(Stored items)
========================

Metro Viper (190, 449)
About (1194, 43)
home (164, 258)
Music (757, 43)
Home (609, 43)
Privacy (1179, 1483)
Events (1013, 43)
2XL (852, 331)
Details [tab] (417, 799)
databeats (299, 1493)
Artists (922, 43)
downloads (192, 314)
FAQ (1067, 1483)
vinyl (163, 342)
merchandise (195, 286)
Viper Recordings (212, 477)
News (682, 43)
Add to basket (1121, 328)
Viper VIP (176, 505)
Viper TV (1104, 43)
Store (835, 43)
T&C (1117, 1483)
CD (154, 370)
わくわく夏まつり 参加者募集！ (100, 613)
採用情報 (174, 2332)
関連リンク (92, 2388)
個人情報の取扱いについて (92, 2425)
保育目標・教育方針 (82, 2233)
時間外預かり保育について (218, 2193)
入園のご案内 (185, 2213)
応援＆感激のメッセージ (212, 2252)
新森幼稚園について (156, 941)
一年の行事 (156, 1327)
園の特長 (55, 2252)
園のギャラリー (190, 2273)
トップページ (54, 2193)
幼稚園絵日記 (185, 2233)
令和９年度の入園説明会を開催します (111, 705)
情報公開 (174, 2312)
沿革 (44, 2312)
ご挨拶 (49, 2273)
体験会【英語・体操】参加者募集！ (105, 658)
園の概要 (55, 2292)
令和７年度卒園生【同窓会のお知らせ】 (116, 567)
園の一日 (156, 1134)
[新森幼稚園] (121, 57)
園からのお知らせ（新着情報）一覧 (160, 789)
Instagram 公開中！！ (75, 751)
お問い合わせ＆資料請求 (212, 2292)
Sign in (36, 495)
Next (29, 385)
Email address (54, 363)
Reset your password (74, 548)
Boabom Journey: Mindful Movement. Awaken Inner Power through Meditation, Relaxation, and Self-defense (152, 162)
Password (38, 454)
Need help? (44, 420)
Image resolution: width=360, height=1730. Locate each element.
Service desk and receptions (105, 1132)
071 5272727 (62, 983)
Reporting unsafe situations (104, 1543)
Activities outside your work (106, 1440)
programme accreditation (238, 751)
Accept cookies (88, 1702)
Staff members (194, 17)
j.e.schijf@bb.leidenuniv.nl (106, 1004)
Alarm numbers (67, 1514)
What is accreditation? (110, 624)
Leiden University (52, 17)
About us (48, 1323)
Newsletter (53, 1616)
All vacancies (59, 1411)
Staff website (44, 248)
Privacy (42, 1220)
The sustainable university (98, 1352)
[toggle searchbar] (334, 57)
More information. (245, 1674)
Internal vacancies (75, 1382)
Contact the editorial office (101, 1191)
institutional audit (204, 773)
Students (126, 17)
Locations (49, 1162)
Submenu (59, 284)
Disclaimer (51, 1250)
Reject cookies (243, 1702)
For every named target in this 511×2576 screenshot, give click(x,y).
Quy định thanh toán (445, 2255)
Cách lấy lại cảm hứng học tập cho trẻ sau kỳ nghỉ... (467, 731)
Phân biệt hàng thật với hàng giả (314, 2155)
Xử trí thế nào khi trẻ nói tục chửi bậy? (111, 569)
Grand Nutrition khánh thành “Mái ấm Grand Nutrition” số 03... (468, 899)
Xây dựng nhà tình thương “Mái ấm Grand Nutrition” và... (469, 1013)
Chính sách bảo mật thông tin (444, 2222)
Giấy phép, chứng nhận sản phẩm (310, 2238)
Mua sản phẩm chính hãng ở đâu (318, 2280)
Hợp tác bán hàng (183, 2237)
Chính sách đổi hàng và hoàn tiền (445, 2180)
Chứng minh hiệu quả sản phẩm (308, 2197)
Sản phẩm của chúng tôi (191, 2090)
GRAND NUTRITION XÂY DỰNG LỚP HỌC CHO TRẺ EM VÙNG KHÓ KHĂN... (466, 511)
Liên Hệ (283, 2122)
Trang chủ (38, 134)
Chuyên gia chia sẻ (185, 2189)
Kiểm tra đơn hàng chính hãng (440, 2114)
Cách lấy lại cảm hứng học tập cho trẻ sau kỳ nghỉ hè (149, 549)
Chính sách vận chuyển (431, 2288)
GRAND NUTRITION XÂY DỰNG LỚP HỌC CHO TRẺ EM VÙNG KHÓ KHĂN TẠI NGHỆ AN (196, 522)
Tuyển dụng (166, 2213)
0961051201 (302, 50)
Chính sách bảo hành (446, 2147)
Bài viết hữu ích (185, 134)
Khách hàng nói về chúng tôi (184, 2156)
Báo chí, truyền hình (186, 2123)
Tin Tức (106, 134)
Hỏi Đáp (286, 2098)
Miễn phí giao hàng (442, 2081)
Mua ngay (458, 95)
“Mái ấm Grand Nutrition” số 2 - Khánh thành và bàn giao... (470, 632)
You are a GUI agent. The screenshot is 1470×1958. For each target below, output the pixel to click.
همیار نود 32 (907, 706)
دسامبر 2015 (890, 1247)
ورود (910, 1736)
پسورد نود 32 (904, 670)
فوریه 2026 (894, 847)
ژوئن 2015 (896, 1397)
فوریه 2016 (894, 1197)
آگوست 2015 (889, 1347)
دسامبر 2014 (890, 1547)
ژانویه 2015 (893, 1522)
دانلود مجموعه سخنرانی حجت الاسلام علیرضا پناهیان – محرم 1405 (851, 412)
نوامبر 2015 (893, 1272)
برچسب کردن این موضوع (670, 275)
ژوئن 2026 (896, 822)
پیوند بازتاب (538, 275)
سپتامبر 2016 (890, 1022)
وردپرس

========================

▸ Your task:
Using the records above, find the number of lines that contain the string "hàng", and give that number without further comment.

▸ Solution:
6